- [Problems to work on]:
a. Translate this sentence from the simulated annealing tutorial into Spanish: "Simulated annealing is a fairly common algorithm for random optimisation."
b. According to the simulated annealing tutorial, where might a greedy algorithm get stuck instead of converging toward a global minimum?
c. Pick up the simulated annealing tutorial after its final sentence and keep writing it.

Principal component selection with simulated annealing

Simulated annealing is a fairly common algorithm for random optimisation. In this tutorial we are going to look at how one can use a simulated annealing algorithm for principal component selection in PCR.

In the previous post we discussed how to run a random search with a greedy algorithm, and discussed the common pitfalls of such an algorithm. This post will closely map our previous post on greedy algorithms. We are going to use the same data and the same notations. That will make it easier to compare the results of simulated annealing with the outputs of the greedy algorithm as coded last time. Therefore I strongly recommend that you take a look at the previous post if you haven’t done that already.

The plan for this post is to introduce the concept of simulated annealing and how it differs from the greedy algorithm strategy. Then we are going to modify the greedy algorithm code we have seen last time, to implement the simulated annealing. Finally we’ll compare the results of the two approaches.

Introduction to optimisation with simulated annealing

The main problem of a greedy algorithm is that, while it generally converges to a minimum of the cost function (assuming we are implementing a minimisation algorithm), there is no guarantee that the result is optimal. As we have seen in the previous post, a greedy algorithm will aim at minimising the metric at each step. As a result, chances are the process may get stuck in a local minimum without being able to get out of it to converge towards a global minimum.

Given that we do not generally know the shape of the cost function, we have no guarantee that the result found by the greedy strategy is the best possible result; and with a greedy strategy alone we do not have a way to find that out either.

That’s where a simulated annealing strategy comes to the rescue.

- [Dataset extract]:
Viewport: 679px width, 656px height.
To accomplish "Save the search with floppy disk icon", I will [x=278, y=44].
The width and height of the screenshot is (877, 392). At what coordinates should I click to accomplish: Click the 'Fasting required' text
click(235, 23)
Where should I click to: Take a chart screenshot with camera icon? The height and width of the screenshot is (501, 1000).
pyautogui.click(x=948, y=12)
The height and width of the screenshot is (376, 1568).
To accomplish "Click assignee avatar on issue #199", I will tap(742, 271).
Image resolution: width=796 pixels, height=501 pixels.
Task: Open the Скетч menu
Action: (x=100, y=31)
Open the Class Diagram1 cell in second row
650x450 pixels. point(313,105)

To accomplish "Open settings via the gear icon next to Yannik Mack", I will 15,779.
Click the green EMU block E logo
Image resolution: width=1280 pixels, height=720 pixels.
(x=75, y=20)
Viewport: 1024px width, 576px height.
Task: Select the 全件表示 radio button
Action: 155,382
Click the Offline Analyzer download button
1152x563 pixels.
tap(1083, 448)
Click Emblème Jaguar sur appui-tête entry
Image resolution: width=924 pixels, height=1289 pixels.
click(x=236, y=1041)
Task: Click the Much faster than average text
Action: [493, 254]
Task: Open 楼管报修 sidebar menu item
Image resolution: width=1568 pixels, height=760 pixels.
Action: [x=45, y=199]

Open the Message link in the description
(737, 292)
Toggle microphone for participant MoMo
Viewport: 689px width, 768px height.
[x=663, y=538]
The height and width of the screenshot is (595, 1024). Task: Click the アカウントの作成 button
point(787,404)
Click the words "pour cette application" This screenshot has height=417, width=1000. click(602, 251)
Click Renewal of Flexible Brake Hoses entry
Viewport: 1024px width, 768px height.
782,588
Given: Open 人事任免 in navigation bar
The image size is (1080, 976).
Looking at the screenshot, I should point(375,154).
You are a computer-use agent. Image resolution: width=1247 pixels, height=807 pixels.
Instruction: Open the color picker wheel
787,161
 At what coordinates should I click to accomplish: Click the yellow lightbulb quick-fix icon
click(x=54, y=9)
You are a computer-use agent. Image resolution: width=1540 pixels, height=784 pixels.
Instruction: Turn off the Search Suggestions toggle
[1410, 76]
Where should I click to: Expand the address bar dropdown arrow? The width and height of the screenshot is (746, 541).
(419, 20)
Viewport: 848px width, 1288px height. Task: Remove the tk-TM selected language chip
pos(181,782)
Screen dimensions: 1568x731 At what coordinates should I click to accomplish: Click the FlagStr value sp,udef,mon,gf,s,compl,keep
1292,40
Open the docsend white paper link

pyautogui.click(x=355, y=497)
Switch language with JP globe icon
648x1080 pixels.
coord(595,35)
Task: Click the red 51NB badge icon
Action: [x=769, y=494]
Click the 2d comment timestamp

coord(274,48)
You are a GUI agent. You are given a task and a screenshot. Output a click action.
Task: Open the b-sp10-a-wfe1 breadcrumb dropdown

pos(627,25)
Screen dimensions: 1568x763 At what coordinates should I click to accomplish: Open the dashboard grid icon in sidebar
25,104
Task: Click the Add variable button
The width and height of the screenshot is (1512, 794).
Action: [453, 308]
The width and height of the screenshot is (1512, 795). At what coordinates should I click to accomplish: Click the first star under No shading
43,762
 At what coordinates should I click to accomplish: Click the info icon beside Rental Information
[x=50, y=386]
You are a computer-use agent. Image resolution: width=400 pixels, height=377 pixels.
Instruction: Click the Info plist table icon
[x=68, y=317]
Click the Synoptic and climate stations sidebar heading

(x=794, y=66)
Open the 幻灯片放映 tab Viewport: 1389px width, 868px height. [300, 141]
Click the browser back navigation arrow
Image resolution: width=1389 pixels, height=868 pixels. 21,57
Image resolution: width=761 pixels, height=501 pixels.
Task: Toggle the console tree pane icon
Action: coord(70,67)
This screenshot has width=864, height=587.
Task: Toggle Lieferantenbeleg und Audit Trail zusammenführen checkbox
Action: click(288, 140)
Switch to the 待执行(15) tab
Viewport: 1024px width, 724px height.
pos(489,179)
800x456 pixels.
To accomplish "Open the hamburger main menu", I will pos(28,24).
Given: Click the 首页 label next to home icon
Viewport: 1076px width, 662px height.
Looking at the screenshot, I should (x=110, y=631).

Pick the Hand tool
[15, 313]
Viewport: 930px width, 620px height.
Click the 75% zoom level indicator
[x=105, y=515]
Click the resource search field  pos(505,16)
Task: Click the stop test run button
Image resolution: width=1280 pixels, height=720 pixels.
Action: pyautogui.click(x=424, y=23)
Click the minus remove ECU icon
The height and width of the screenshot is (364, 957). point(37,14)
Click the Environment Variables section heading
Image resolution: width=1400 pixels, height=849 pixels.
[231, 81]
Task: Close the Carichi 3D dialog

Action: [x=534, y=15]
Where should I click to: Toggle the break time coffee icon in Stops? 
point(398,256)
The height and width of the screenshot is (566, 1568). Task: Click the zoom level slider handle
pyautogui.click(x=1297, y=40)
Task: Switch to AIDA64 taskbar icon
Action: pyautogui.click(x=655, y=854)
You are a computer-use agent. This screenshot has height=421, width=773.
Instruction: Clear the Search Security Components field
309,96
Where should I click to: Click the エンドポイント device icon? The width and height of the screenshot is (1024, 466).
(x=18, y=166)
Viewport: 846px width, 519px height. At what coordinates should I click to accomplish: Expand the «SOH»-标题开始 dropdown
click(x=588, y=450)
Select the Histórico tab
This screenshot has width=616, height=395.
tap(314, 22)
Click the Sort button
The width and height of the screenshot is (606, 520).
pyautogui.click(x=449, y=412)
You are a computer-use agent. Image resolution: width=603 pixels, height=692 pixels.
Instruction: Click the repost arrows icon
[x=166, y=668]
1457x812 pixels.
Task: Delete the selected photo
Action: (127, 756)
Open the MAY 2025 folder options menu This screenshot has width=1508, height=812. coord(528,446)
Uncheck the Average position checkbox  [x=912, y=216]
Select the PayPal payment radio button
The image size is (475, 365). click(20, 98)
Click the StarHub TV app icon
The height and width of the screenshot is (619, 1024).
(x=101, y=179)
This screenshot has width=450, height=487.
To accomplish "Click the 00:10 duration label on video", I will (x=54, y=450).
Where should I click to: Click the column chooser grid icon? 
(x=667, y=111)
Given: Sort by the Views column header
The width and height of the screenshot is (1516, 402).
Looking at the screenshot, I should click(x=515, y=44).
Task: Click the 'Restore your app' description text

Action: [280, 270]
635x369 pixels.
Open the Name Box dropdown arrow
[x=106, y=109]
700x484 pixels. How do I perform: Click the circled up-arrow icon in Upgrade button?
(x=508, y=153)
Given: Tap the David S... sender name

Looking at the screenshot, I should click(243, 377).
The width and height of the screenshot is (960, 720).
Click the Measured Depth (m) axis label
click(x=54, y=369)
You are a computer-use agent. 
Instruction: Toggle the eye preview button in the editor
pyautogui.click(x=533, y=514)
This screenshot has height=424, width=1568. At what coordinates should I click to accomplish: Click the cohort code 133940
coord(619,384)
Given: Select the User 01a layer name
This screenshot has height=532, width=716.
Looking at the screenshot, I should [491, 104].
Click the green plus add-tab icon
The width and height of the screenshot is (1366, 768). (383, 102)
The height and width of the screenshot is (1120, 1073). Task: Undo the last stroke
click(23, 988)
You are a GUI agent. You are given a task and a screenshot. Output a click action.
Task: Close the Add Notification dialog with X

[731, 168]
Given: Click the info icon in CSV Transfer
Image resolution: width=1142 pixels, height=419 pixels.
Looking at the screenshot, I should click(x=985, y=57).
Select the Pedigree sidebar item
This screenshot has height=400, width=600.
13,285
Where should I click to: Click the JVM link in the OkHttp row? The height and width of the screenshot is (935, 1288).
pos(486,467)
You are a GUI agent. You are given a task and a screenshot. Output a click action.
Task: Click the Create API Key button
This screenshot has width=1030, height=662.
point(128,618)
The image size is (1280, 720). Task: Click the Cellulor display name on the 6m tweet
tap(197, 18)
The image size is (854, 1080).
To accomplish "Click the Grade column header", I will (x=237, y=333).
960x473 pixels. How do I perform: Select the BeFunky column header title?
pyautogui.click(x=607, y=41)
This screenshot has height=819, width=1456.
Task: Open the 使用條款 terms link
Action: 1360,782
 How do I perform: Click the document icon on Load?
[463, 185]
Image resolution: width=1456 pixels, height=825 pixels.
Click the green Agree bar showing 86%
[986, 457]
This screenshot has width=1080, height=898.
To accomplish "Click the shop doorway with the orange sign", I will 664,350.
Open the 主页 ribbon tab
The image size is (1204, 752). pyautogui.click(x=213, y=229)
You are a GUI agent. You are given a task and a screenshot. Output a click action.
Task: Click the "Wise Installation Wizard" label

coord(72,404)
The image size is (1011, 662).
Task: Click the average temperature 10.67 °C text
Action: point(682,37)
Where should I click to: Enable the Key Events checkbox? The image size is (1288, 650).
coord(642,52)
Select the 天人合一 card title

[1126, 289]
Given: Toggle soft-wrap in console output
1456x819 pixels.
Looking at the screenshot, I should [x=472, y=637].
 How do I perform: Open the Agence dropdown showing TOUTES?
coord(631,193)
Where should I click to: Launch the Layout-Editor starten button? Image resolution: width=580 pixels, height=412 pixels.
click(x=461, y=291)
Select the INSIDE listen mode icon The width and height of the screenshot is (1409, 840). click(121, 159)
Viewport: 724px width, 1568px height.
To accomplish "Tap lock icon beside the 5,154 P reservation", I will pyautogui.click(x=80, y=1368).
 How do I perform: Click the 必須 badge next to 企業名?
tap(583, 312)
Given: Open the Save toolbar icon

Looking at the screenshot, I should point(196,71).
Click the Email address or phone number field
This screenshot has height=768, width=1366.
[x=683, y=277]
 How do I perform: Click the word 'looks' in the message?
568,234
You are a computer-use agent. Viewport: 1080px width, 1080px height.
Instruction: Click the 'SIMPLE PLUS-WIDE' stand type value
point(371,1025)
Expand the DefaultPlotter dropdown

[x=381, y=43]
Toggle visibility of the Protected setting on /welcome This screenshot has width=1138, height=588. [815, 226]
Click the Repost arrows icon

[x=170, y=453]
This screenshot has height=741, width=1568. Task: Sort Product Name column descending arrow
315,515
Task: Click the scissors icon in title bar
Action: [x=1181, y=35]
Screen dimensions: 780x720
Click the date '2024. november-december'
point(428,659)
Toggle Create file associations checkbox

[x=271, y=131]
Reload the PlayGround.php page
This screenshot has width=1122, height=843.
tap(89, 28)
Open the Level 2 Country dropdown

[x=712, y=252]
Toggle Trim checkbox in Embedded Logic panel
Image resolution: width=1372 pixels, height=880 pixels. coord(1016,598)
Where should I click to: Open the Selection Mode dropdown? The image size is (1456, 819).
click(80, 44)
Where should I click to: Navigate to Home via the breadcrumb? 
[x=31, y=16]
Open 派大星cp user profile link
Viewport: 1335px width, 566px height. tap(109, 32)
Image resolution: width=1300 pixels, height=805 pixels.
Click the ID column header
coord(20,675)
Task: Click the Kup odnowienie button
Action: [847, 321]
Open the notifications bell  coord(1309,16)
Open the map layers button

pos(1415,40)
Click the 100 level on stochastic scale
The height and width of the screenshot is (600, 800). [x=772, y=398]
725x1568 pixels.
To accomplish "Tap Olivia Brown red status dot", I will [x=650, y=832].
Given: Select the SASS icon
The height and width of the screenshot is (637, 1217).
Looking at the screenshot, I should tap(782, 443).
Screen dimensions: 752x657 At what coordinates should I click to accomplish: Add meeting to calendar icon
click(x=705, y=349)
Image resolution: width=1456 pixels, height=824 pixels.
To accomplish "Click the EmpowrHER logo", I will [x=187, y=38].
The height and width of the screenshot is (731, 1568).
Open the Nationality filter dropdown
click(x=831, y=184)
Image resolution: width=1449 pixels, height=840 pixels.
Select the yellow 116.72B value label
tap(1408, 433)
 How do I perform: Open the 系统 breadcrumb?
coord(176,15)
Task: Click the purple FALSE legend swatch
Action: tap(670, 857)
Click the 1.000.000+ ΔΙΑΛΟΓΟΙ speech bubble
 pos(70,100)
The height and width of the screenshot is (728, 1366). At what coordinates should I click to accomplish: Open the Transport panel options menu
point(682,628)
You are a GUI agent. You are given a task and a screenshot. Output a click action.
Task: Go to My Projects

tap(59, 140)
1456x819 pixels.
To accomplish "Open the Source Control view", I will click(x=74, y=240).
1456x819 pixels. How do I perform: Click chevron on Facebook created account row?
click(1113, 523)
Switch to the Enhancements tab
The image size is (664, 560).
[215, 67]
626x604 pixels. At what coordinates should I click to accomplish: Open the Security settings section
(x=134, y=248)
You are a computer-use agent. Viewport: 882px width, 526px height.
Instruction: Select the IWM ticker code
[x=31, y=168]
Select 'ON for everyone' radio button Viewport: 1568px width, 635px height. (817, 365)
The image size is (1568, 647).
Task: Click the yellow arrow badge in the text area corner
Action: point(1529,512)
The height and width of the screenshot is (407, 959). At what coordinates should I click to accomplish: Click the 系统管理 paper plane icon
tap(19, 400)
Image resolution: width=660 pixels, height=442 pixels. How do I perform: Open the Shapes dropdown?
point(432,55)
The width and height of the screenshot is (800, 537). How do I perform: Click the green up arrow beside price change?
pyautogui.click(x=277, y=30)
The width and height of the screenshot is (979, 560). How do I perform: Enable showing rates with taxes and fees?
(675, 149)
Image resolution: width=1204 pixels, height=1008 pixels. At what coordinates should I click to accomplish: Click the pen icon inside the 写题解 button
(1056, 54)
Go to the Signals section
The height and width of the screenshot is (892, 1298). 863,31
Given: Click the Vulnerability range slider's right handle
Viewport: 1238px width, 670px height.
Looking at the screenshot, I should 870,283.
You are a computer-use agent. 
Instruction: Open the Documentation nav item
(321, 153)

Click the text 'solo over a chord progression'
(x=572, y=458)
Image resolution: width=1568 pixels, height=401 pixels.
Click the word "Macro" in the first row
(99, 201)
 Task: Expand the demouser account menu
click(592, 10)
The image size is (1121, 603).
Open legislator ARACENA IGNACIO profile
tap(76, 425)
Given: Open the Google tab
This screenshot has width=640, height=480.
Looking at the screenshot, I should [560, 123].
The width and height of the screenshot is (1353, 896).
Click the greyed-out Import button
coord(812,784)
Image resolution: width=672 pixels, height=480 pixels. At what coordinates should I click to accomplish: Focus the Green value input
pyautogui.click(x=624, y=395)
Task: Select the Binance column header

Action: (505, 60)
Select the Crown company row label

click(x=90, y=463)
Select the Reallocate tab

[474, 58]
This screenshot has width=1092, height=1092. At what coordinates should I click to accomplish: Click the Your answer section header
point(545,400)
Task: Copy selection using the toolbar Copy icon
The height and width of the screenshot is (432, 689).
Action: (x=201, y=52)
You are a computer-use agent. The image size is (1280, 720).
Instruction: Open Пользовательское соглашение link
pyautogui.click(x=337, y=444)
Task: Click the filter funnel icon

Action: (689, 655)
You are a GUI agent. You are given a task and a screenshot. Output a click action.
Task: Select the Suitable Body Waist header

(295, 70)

- [Results of the exercise]:
a. El recocido simulado es un algoritmo bastante común para la optimización aleatoria.

b. In a local minimum.

c.
The simulated annealing class of algorithms was originally inspired by the annealing process in metallurgy. Metallurgical annealing is the process whereby a metal is heated above its re-crystallisation temperature so that its atom can migrate across the lattice. This process can reduce the number of dislocations thereby increasing the ductility of the metal (i.e. making it more workable) and reducing its hardness.

This is achieved by slowly cooling the metal down after heating. The final properties of the material are heavily dependent on the initial temperature and rate of cooling. Oftentimes one doesn’t monotonically decrease the temperature but instead uses cycles of partial re-heating and cooling until the final result is obtained. The partial re-heating can help further smooth out the dislocation present in the material.

This is the principle that is followed in the simulated annealing optimisation. Suppose that decreasing the cost function corresponds to the “cooling” process (the cost function may be thought as the equivalent of the temperature). A greedy strategy seeks to always decrease the temperature. A simulated annealing strategy would allow, with some probability, to occasionally “heat up” the system. In other words it allows for the cost function to occasionally increase.

The occasional (random) increase of the cost function is governed by a probability that we set up as a hyper-parameter. Loosely speaking we want to set the probability so that we have a few occurrences of the “heating” step. If the probability is too low (i.e. the increase has no chance to occur) we have simply a greedy algorithm. The opposite situation is when the probability is too high. This is also bad, because it will keep the system jumping all over the place, with no chance of converging.

From what we said, it must be clear that a judicious setting of this parameter is key to a successful implementation of simulated annealing. Therefore, let’s spend a few words on the strategy we are going to implement.

RMSE minimisation with simulated annealing

Our objective is to pick and choose principal components that will minimise the RMSE in cross-validation when the chosen set of principal components are used to run a PCR. As discussed in the greedy algorithm minimisation of the previous post, the strategy is to pick a random move (a random change in the set of principal components) and accept it only if it decreases the RMSE.

In simulated annealing we are going to define a “cooling” parameter c, which we set at a fraction of a percent of the minimum value of the RMSE we have attained so far. Let’s call this value \mathrm{RMSE_{min}}, and the current value \mathrm{RMSE_{cur}}. The probability is then

\exp \left[- \frac{\mathrm{RMSE_{cur} - RMSE_{min}}}{c}\right]

where c is the cooling parameter we introduced above. Some of you may recognise the Boltzmann distribution of thermodynamics fame, which is just a formal way of putting what we said above: simulated annealing is inspired by the physical process of annealing and its thermodynamics.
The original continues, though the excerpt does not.